Home Improvement

JJ's Home Improvements - Remodeling Services, Renovations, Home Improvements, Commercial and Residential Remodeling Contractors in Ann Arbor, MI.

There are a lot of things that you've got to watch out for when hiring a home improvement contractor. Home improvements are major and highly important--and expensive--undertakings. Do not take the process of finding the right contractor lightly. Too many things can go wrong if you don't watch every single step of your decision making process. Murphy's Law is definitely at play in home improvement work, so let's make sure you have some serious decision making knowledge under your hat before you start giving your money to someone.

First, you should ask for referrals to contractors. This is your most important source of information and knowledge. People who have earned good references from others must have satisfied their needs and desires, and they must have done so at a fair price. It's not very likely that they caused them trouble, gave them a hard time, got into legal disputes, or did work that was insufficient or overpriced. You should get your referrals from neighbors, family members, or good friends whom you know have had experience with the home improvement contractors in question. Don't just go asking their opinions, though. Make sure they have real experiences to tell you about and that they have common sense enough to know what they're talking about. Also be sure that they aren't just referring you to a contractor friend of theirs without justified cause to be confident in them.

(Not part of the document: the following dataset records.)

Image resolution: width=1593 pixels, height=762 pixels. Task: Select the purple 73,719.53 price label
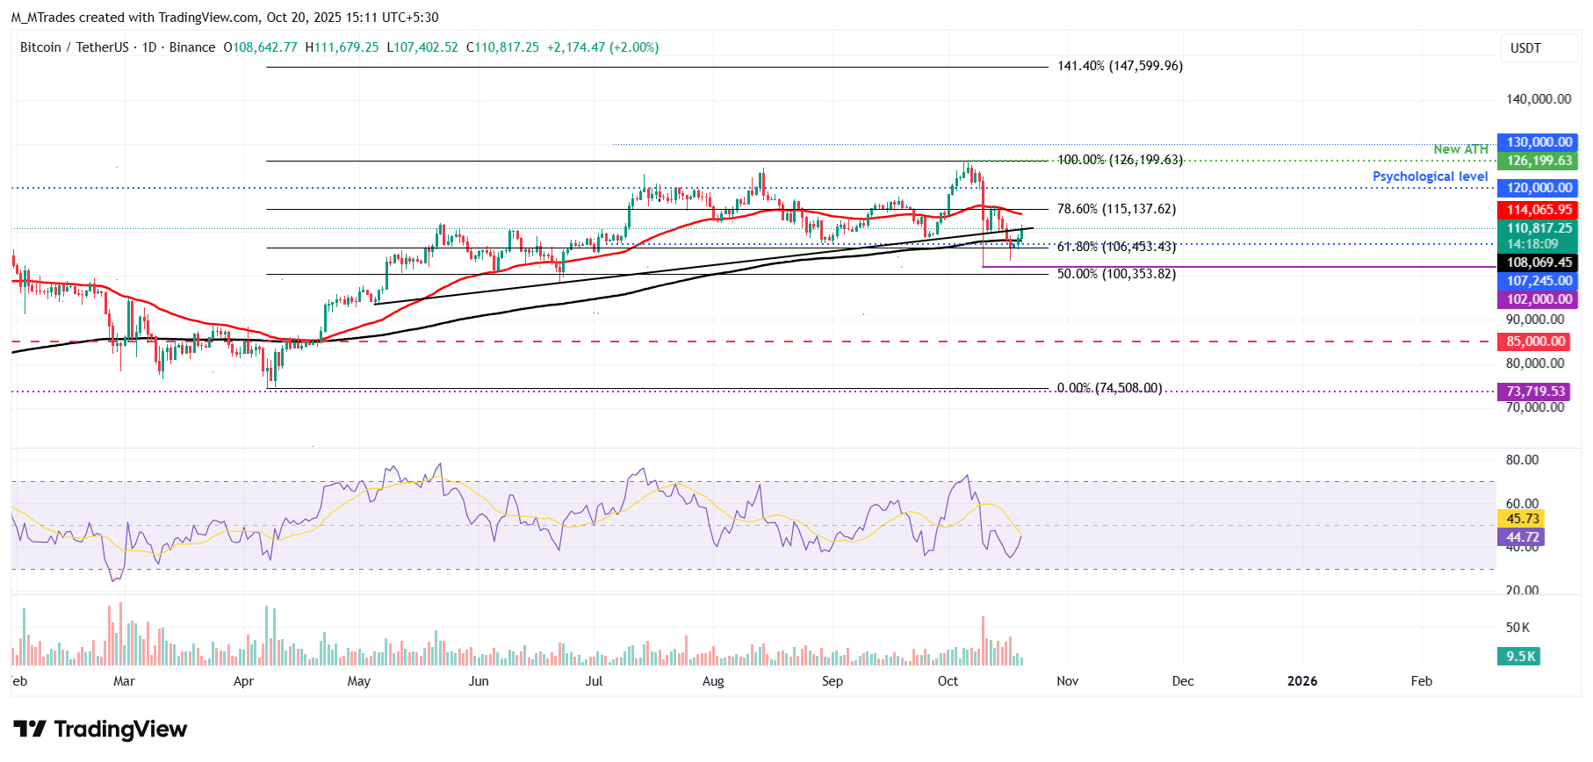click(x=1535, y=392)
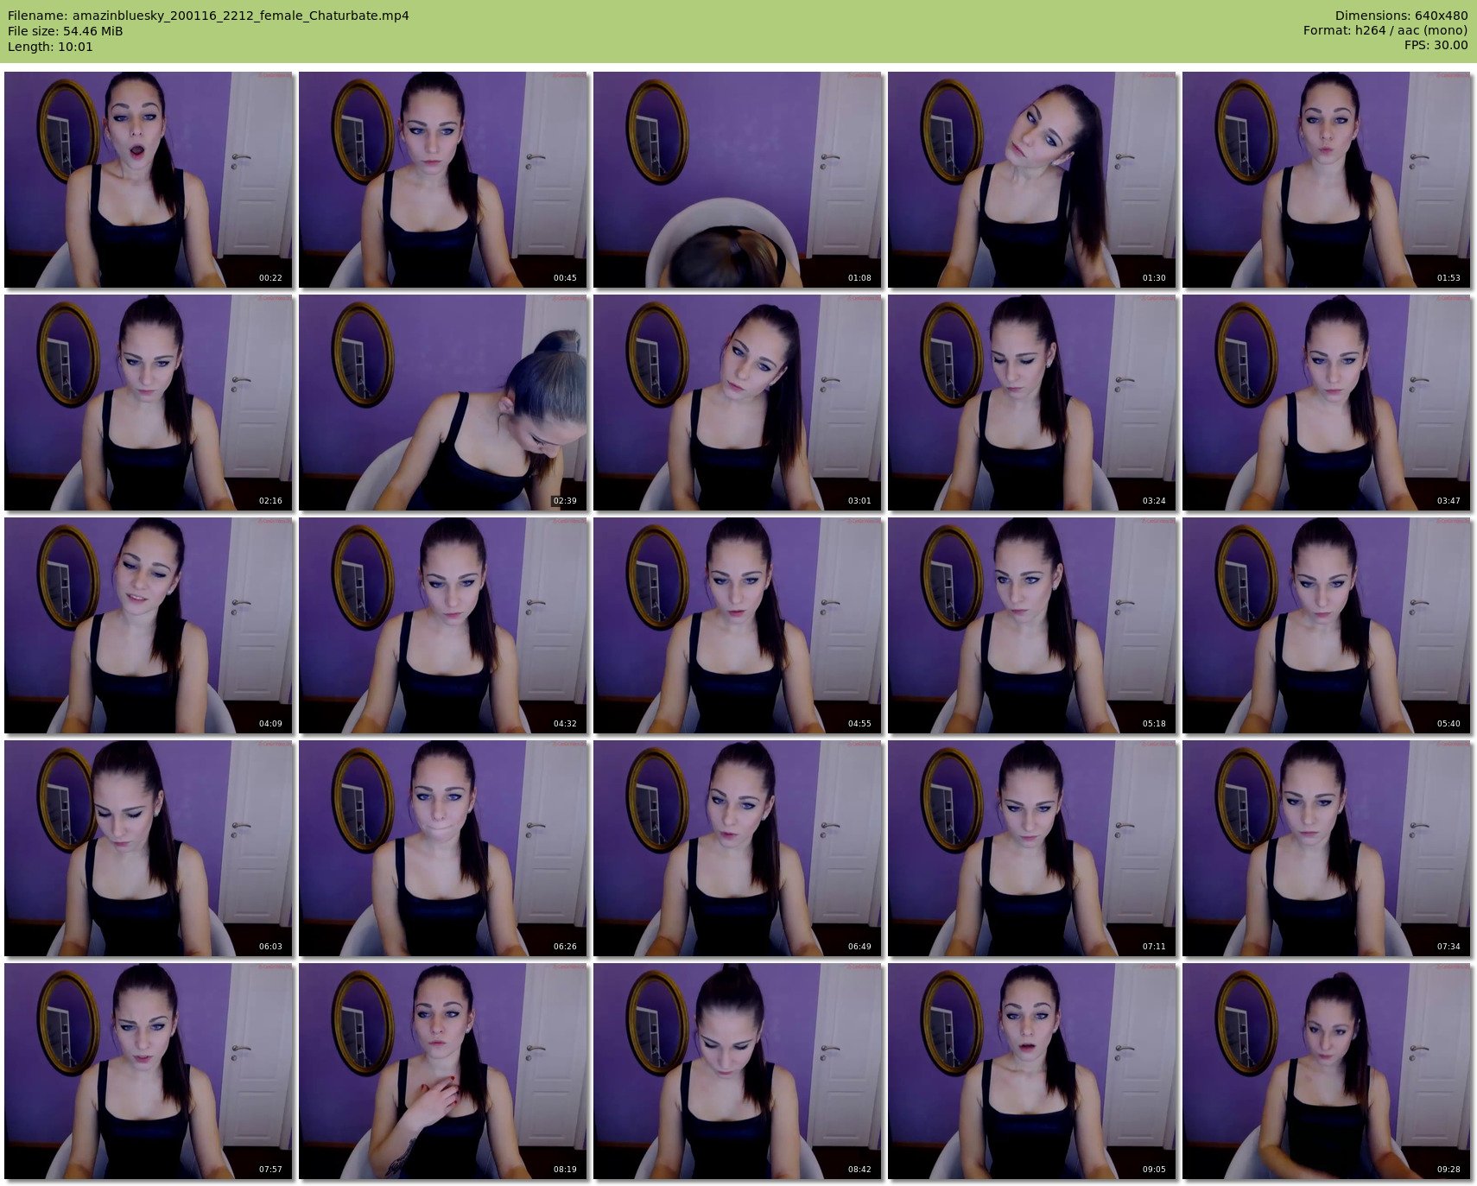Click the FPS: 30.00 label

coord(1436,45)
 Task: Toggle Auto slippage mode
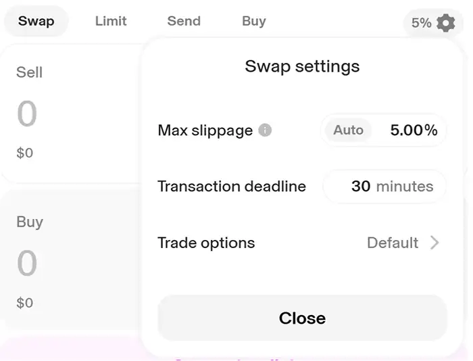click(348, 130)
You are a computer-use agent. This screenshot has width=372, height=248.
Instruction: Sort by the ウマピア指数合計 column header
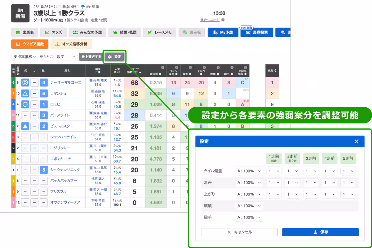134,71
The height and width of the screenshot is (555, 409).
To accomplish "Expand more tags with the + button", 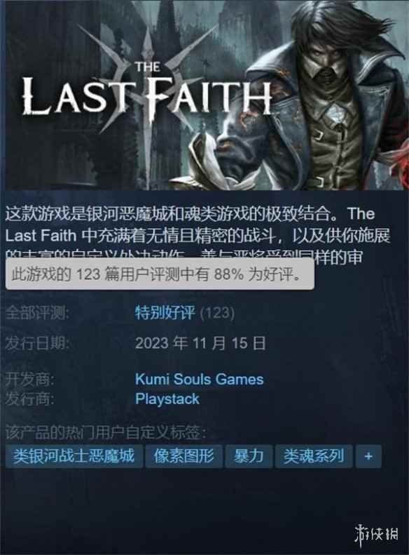I will click(x=368, y=456).
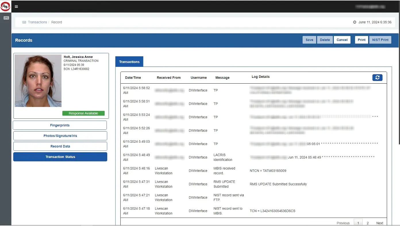Click the breadcrumb keyboard icon beside Transactions
The image size is (400, 226).
24,22
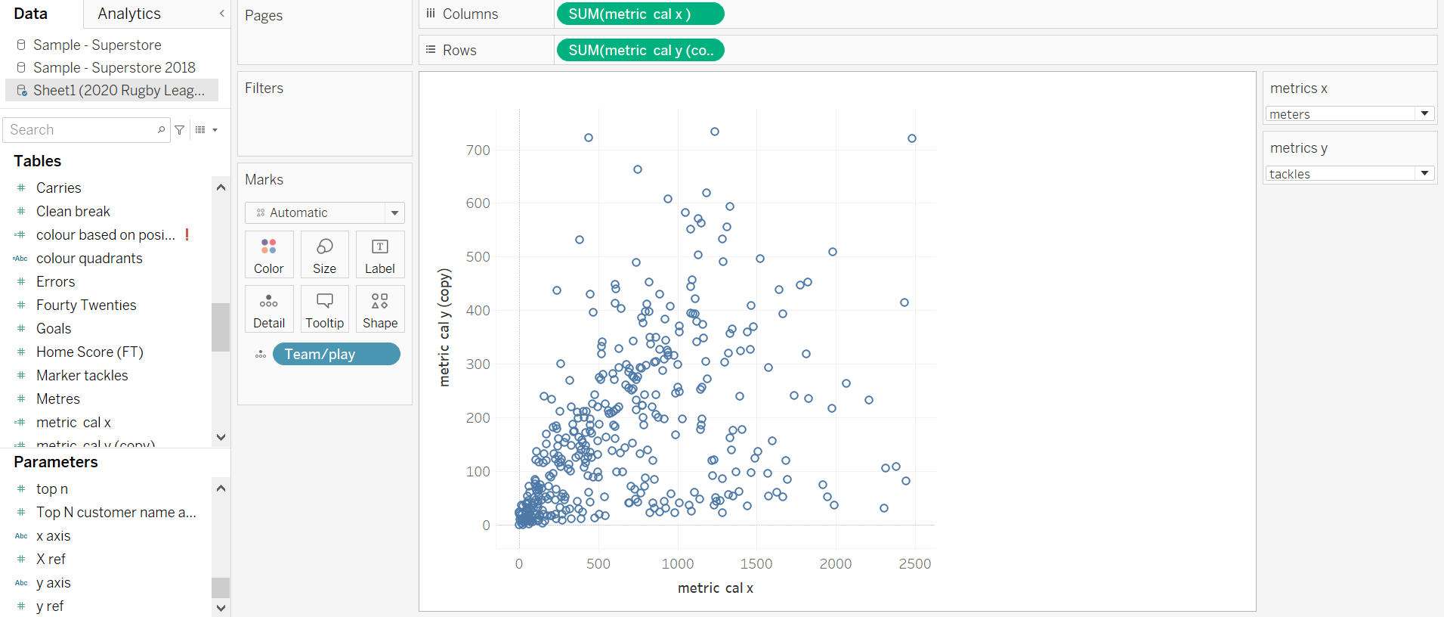Open the Shape marks card

[379, 309]
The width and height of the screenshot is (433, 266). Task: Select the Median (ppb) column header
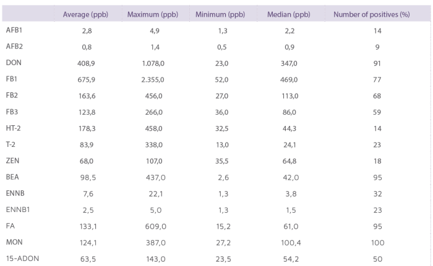(x=289, y=14)
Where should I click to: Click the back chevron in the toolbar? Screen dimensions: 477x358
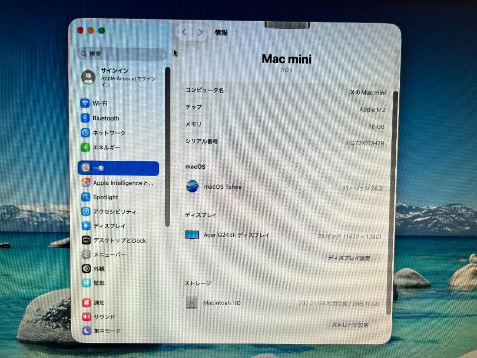click(x=185, y=33)
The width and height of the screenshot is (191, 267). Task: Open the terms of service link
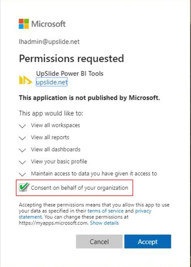tap(106, 211)
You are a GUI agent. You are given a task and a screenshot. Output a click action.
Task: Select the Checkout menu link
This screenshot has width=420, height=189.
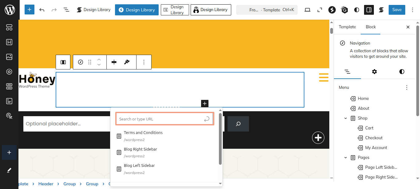coord(374,138)
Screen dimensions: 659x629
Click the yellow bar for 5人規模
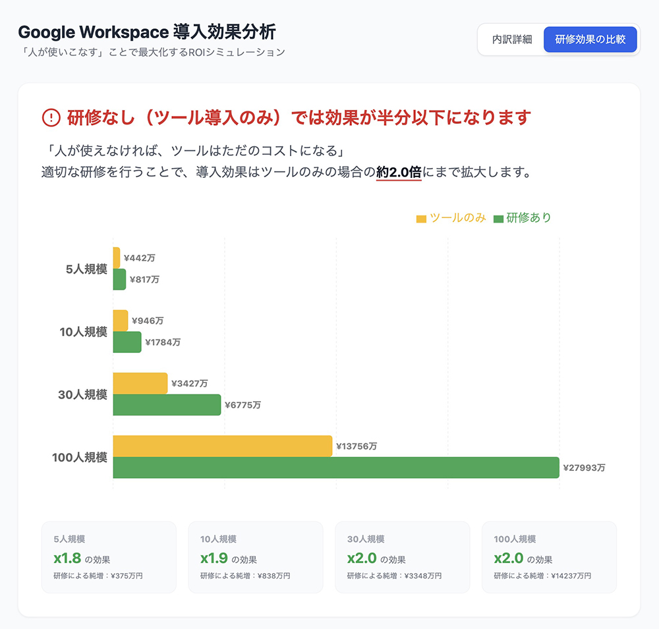[117, 258]
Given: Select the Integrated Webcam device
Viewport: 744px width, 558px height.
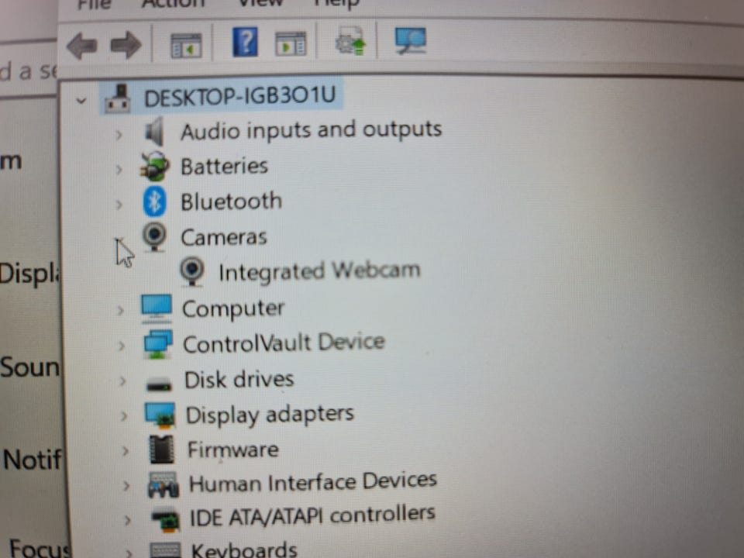Looking at the screenshot, I should point(319,271).
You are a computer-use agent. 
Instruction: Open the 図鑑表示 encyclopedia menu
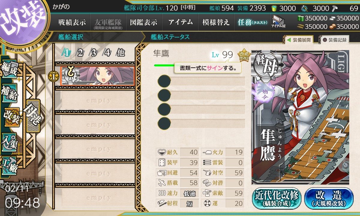[x=144, y=22]
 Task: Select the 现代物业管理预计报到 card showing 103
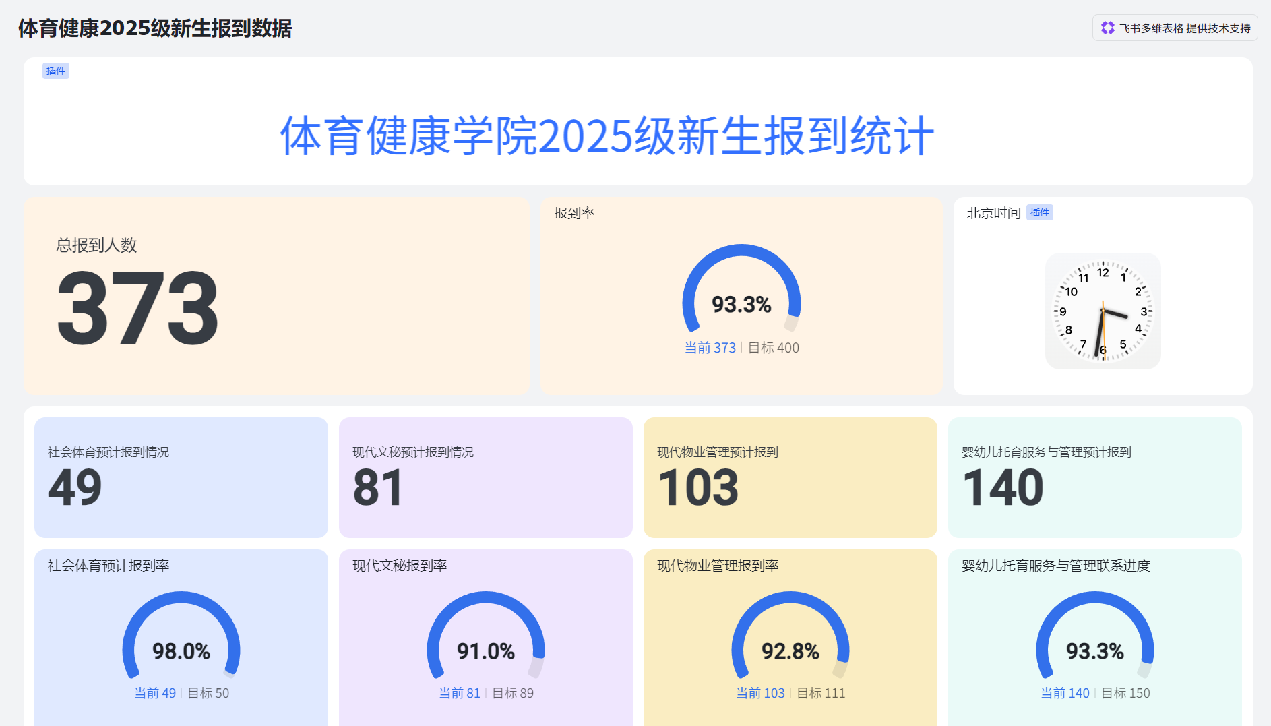(x=790, y=477)
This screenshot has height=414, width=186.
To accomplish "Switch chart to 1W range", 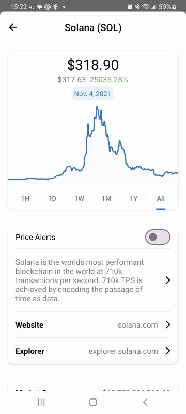I will point(79,198).
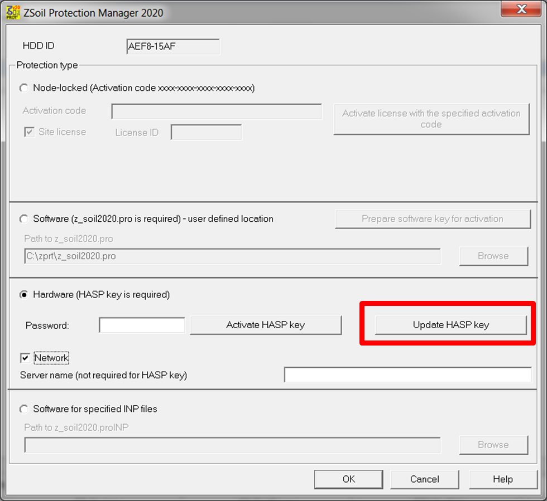The width and height of the screenshot is (547, 501).
Task: Select the Node-locked protection type
Action: coord(24,88)
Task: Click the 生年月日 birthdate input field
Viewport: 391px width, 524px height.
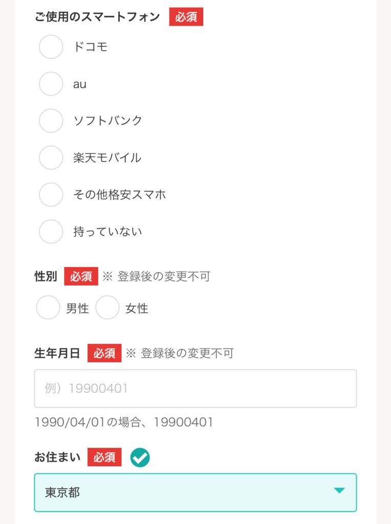Action: pos(196,388)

If you don't have anyone you know who can give you good referrals, check around at local lumber yards and Home Depot or Loewe's stores. They'll know who they do a lot of business with. They can tell you who buys the quality materials and who pays their accounts up on time.

Once you've got your list of referrals, start making some telephone calls. Get these guys to talk to you in detail on the telephone before you have them come meet with you. You need them to answer some basic questions up front:

*Have they done projects like yours and of your size before?
*How many other projects have they got going on right now?
*How well do they know their subcontractors?
*Who are some of their previous clients?
*Would they be willing to give you information so you can check their credentials with local banks and suppliers?

If they cannot answer all of these questions to your satisfaction, you probably should not work with them. For those whom you continue to see as your potential contractor, check every reference that you possibly can, leaving none out of the loop. Check with former clients, check with the creditors, check with their insurance, check up on their bonding. Don't think that you are going too far or being invasive to do these things. You are selecting someone to give a lot of money to and some who you are going to allow to spend many, many hours on your property and maybe inside your house.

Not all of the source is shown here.